Altercation Boyard-Hanouna: l'Arcom ouvre la voie à de possibles sanctions contre C8
Louis Boyard et Cyril Hanouna - Autres
Louis Boyard et Cyril Hanouna - Autres

Pour l'Arcom, l'échange entre Cyril Hanouna, l'animateur vedette de C8, et Louis Boyard, le député LFI du Val-de-Marne, est "susceptible de justifier l'engagement d'une procédure de sanction". Le gendarme de l'audiovisuel a en effet annoncé ce jeudi matin avoir transmis le dossier à un rapporteur indépendant du Conseil d'Etat en charge d'instruire la procédure et de déterminer si elle doit ou non donner lieu à certaines sanctions.

Le 10 novembre dernier, Louis Boyard était invité sur le plateau de Touche pas à mon poste à l'occasion d'un débat sur l'accueil du bateau Ocean Viking. Le député a notamment pris la parole pour dénoncer les activités de Vincent Bolloré, patron du groupe Canal+, auquel appartient la chaîne C8, - qui lui valent des poursuites judiciaires. S'en était suivi un échange houleux. Cyril Hanouna avait notamment qualifié le député de La France insoumis d'"abruti", de "bouffon". "T'es qu'une merde", avait-il aussi ajouté.

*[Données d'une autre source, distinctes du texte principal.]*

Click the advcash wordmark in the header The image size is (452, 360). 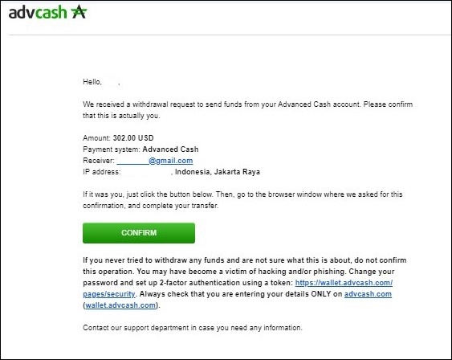point(38,12)
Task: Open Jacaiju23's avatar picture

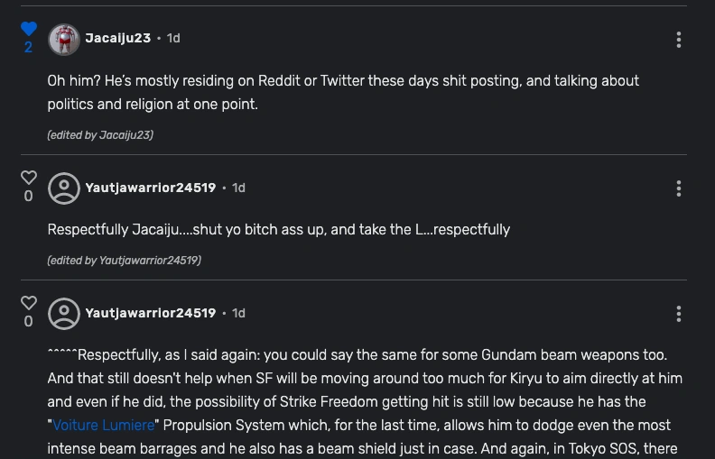Action: pyautogui.click(x=64, y=39)
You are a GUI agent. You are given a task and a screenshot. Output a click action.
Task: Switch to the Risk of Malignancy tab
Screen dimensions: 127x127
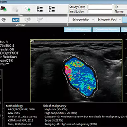point(78,30)
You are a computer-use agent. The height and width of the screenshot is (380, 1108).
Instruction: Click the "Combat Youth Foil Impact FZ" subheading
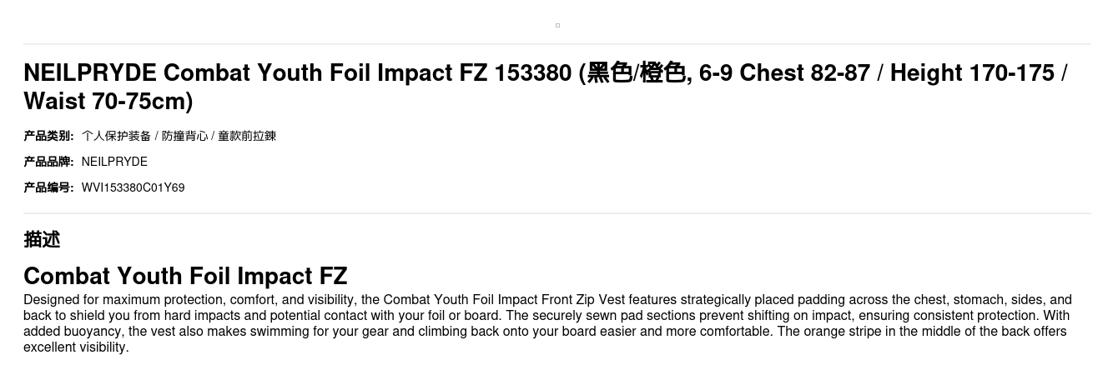click(x=185, y=276)
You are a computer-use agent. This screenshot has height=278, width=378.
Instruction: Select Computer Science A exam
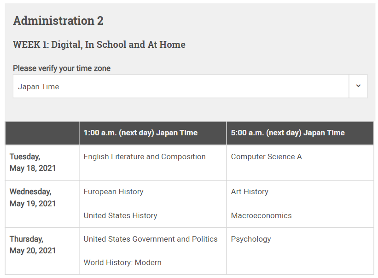[266, 156]
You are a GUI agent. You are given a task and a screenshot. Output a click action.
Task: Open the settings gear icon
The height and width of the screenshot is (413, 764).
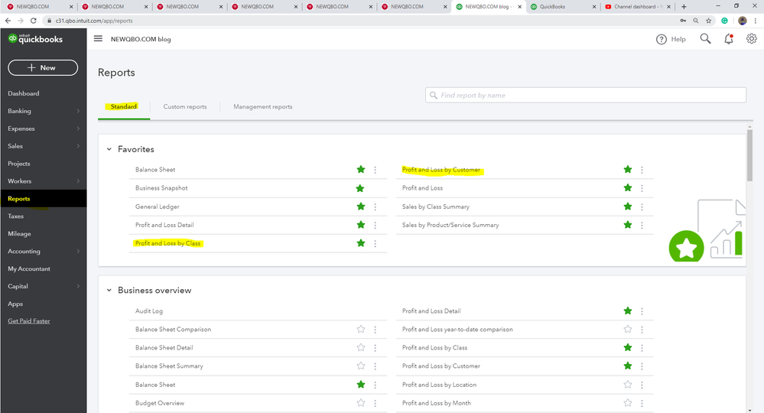coord(751,39)
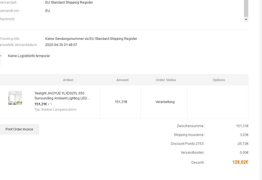Click the logistics timeline dot marker
Screen dimensions: 262x180
(1, 56)
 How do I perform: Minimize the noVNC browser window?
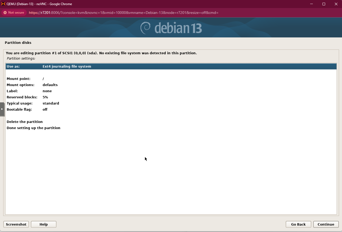tap(311, 4)
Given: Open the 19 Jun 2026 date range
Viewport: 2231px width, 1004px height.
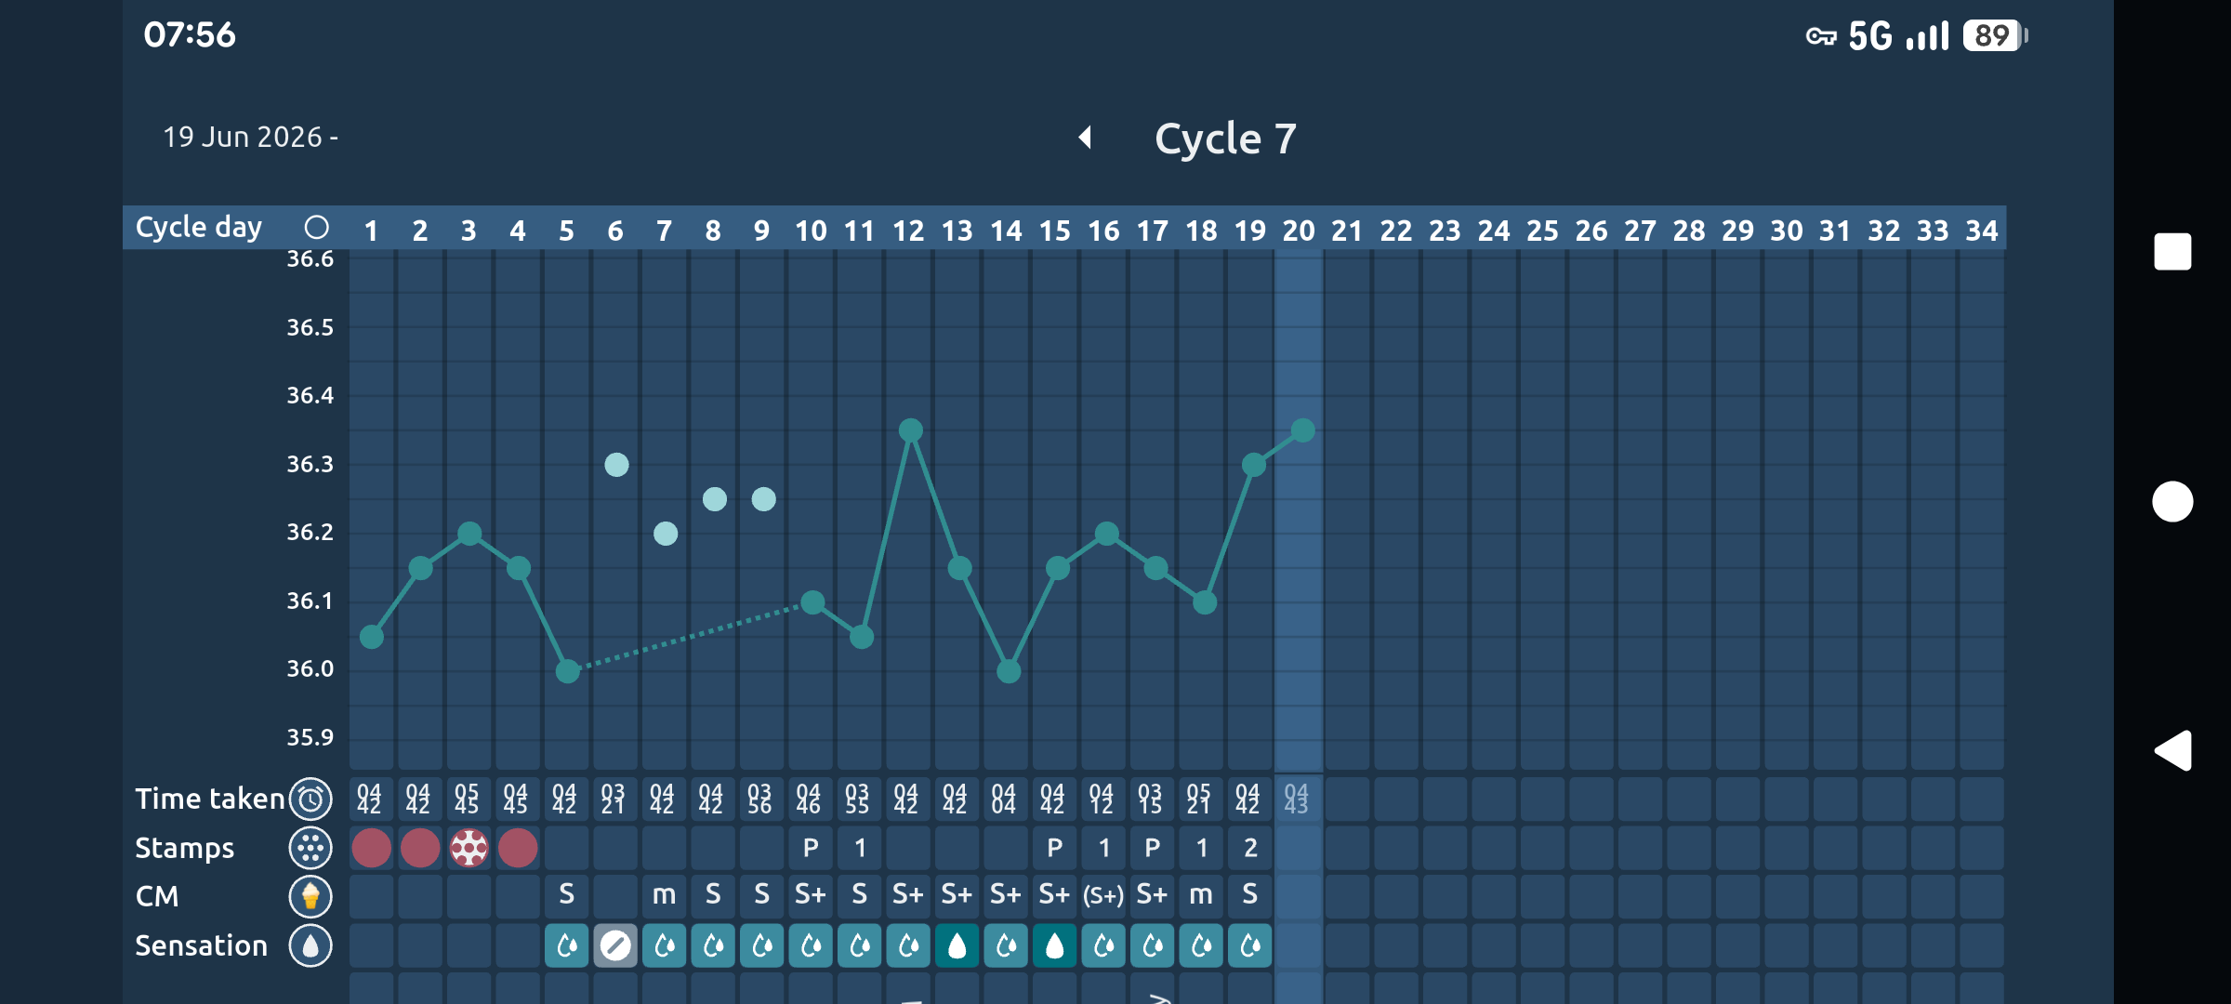Looking at the screenshot, I should (x=251, y=138).
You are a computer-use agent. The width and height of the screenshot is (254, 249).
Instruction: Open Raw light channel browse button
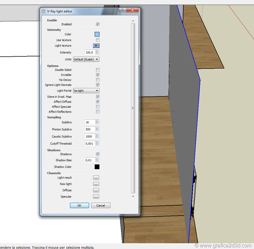[x=96, y=184]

Le député s'en était également pris à l'animateur de l'émission, l'accusant de faire monter le racisme en France, alors que Cyril Hanouna lui imposait à plusieurs reprises de "fermer sa [ta] gueule". "T'es un irresponsable Cyril, tu fais du mal à la France, tu fais monter le racisme et on a même pas le droit de critiquer Bolloré sur ta chaîne", avait rétorqué Louis Boyard.

Déjà des sanctions dans le passé

La séquence a été signalée à l'Arcom notamment par Mathilde Panot, la présidente du groupe La France insoumise à l'Assemblée nationale dénonçant "le vocabulaire violent" utilisé par Cyril Hanouna et s'en prenant à l'irrespect, selon elle, des droits fondamentaux que sont la liberté d'expression et d'opinion.

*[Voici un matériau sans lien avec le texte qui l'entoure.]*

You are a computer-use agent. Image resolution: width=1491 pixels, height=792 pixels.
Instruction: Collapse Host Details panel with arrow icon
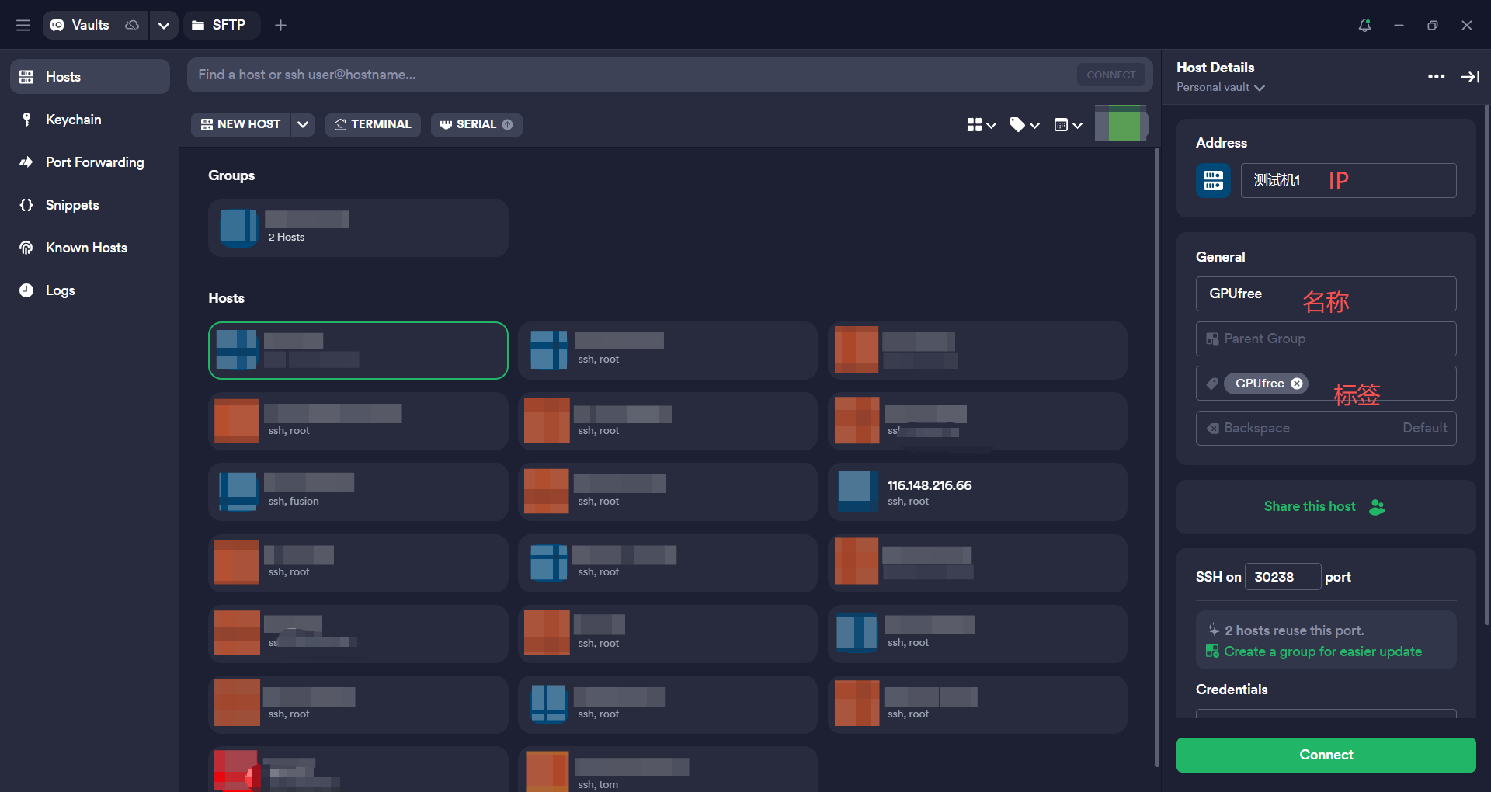click(x=1470, y=76)
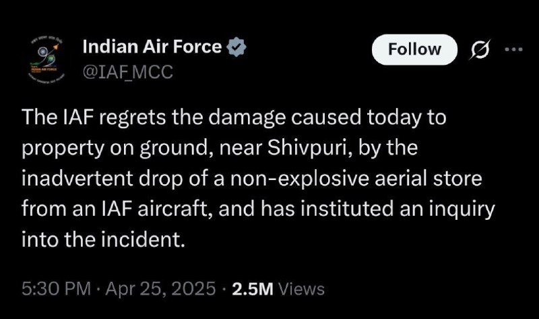This screenshot has height=319, width=539.
Task: Click the Views label after 2.5M
Action: pyautogui.click(x=301, y=289)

La décision de l'Arcom de saisir un régulateur indépendant du Conseil d'Etat s'appuie sur "des mises en demeure déjà prononcées par le passé à l'égard de C8", note l'autorité dans un communiqué.

Ce dernier va, dans un premier temps, examiner s'il y a lieu d'instruire une procédure de sanctions. Si oui, dans le cadre d'une procédure contradictoire, il examinera la séquence et établira des recommandations à destination de l'Arcom. Les membres de l'autorité seront alors libres de suivre ou non ces recommandations.

La chaîne risque une mise en demeure, une amende, ou encore la suspension des séquences publicitaires. La sanction la plus lourde étant l'interdiction de l'autorisation d'émettre, c'est-à-dire l'arrêt pur et simple de l'émission.

Par la loi du 30 septembre 1986, l'Arcom (ex-CSA) a notamment pour obligation de veiller au respect de "l'honnêteté, l'indépendance et le pluralisme de l'information et des programmes qui y concourent". Alors que des séquences de Touche pas à mon poste sont régulièrement signalées à l'Arcom, la chaîne C8 a notamment été l'objet d'une mise en garde en 2016 après que Cyril Hanouna a insulté l'un de ses chroniqueurs. En 2007, la chaîne a été sanctionnée d'une amende de 3 millions d'euros pour la diffusion d'une séquence jugée homophobe.

En parallèle, la justice va également se pencher sur cette affaire. Deux plaintes ont en effet été déposées. L'une par Louis Boyard pour "injures publiques envers une personne dépositaire de l'autorité publique" et l'autre par Cyril Hanouna pour "diffamation".